You should find that eventually the resolver is responding SERVFAIL to all of the queries, along with the following symptoms:
- There is no evidence in pcaps of it sending out any queries to any of the forwarders
- The arp table shows this destination IP address as incomplete - e.g: downserver.example.com, (192.168.2.25) at (incomplete) on eth0 expired [ethernet]
- This 'absent' forwarder is the one with the shortest SRTT in ADB in a cache dump
- Logging at -d99 shows that senddone is failing with EHOSTDOWN and that we immediately cancel the send and do no SRTT processing and don't retry the fetch with any of the other (good) forwarders in the list.
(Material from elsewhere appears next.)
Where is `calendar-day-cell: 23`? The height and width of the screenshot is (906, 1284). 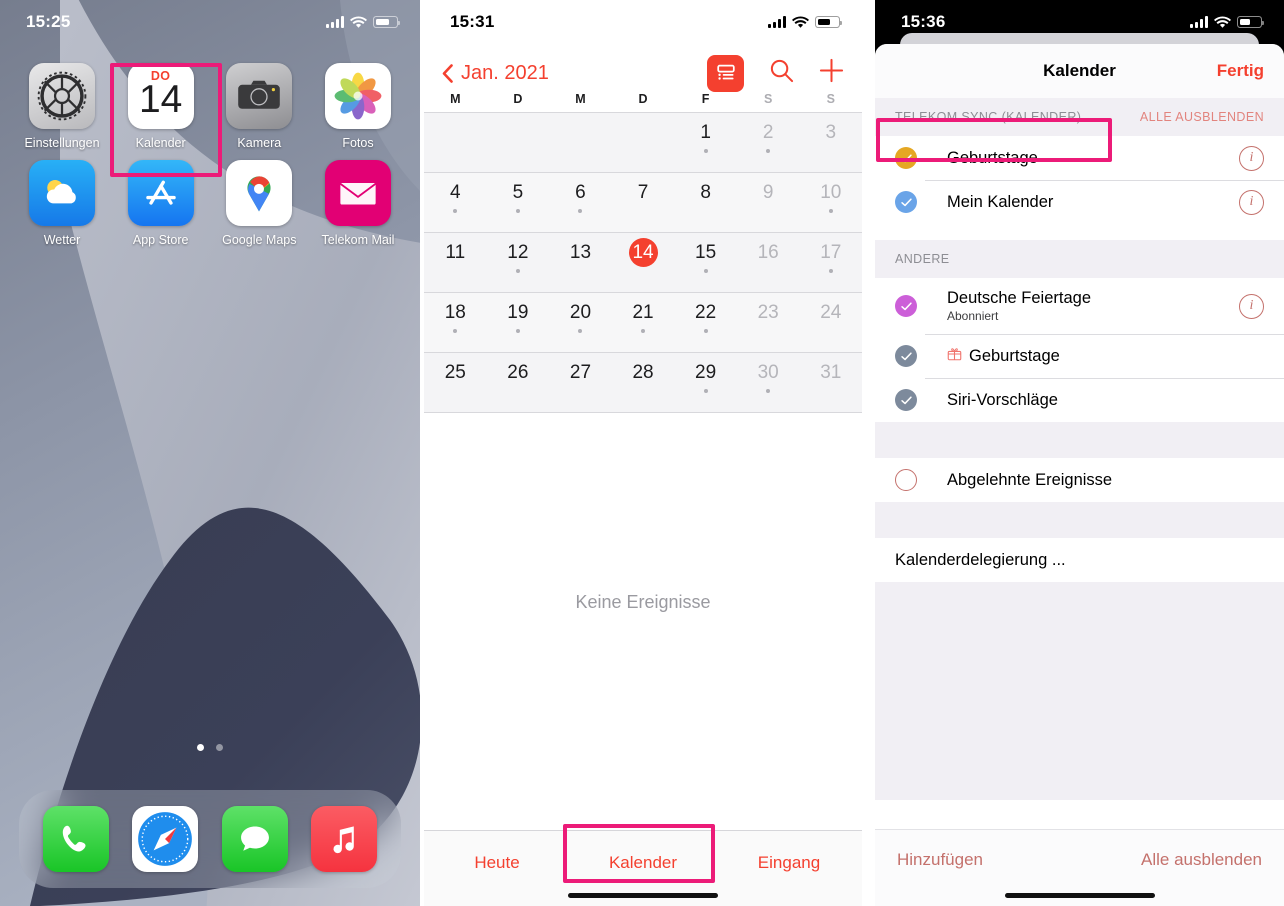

@40000000664bb57815114d8c dispatch: debug 90: dispatch 0x98cfa7b80: UDP response 0x8e9ec8000: connected: success
@40000000664bb578151168e4 dispatch: debug 90: dispatch 0x98cfa7b80: UDP response 0x8e9ec8000: attaching handle 0x8e9f10780 to 0x8e9ec8010
@40000000664bb578151170b4 dispatch: debug 90: dispatch 0x98cfa7b80: UDP response 0x8e9ec8000: reading
@40000000664bb57815118824 dispatch: debug 90: dispatch 0x98cfa7b80: UDP response 0x8e9ec8000: connect callback: success
@40000000664bb5781512dbfc resolver: debug 11: sending packet to 192.168.2.25#53
@40000000664bb5781513224c dispatch: debug 90: dispatch 0x98cfa7b80: UDP response 0x8e9ec8000: sending
@40000000664bb5781513aeec dispatch: debug 90: dispatch 0x98cfa7b80: UDP response 0x8e9ec8000: sent: host down
@40000000664bb5781513ca44 dispatch: debug 90: dispatch 0x98cfa7b80: UDP response 0x8e9ec8000: canceling response: operation canceled, connected/reading (none/not reading), requests 1
@40000000664bb5781513e59c dispatch: debug 90: dispatch 0x98cfa7b80: UDP response 0x8e9ec8000: canceling read on 0x8e9f10780
@40000000664bb578151400f4 dispatch: debug 90: dispatch 0x98cfa7b80: UDP response 0x8e9ec8000: read callback: operation canceled
@40000000664bb57815145acc dispatch: debug 90: dispatch 0x98cfa7b80: UDP response 0x8e9ec8000: canceling response: host down, canceled/reading (none/not reading), requests 1
@40000000664bb5781514b88c rate-limit: debug 99: client @0x86ecdf960 ::1#22250 (16-fail.isc.org): rrl=0x0, HAVECOOKIE=0, result=ISC_R_HOSTDOWN, fname=0x8c0499580(0), is_zone=0, RECURSIONOK=1, query.rpz_st=0x0(0), RRL_CHECKED=0
@40000000664bb578151583ac dispatch: debug 90: dispatch 0x98cfa7b80: UDP response 0x8e9ec8000: read callback:operation canceled, requests 1
@40000000664bb5781515a2ec dispatch: debug 90: dispatch 0x98cfa7b80: UDP response 0x8e9ec8000: canceling response: operation canceled, canceled/not reading (none/not reading), requests 1
@40000000664bb5781515c22c query-errors: debug 4: fetch completed at resolver.c:1966 for 16-fail.isc.org/A in 0.000465: host down/success [domain:.,referral:0,restart:1,qrysent:1,timeout:0,lame:0,quota:0,neterr:0,badresp:0,adberr:0,findfail:0,valfail:0]
@40000000664bb5781515e554 dispatch: debug 90: dispatch 0x98cfa7b80: UDP response 0x8e9ec8000: destroying
@40000000664bb5781515e93c dispatch: debug 90: dispatch 0x98cfa7b80: UDP response 0x8e9ec8000: detaching handle 0x8e9f10780 from 0x8e9ec8010
@40000000664bb57815168d4c security: debug 3: client @0x86ecdf960 ::1#22250 (16-fail.isc.org): reset client
What is the current bug behavior?
- If the send fails with EHOSTDOWN, then instead of penalising this server's SRTT and trying again with another server in the list, we send back SERVFAIL to the client right away.
What is the expected correct behavior?
Proper SRTT processing of the failure and try again with another server in the list (forwarder or server from an NS RRset for a specific domain).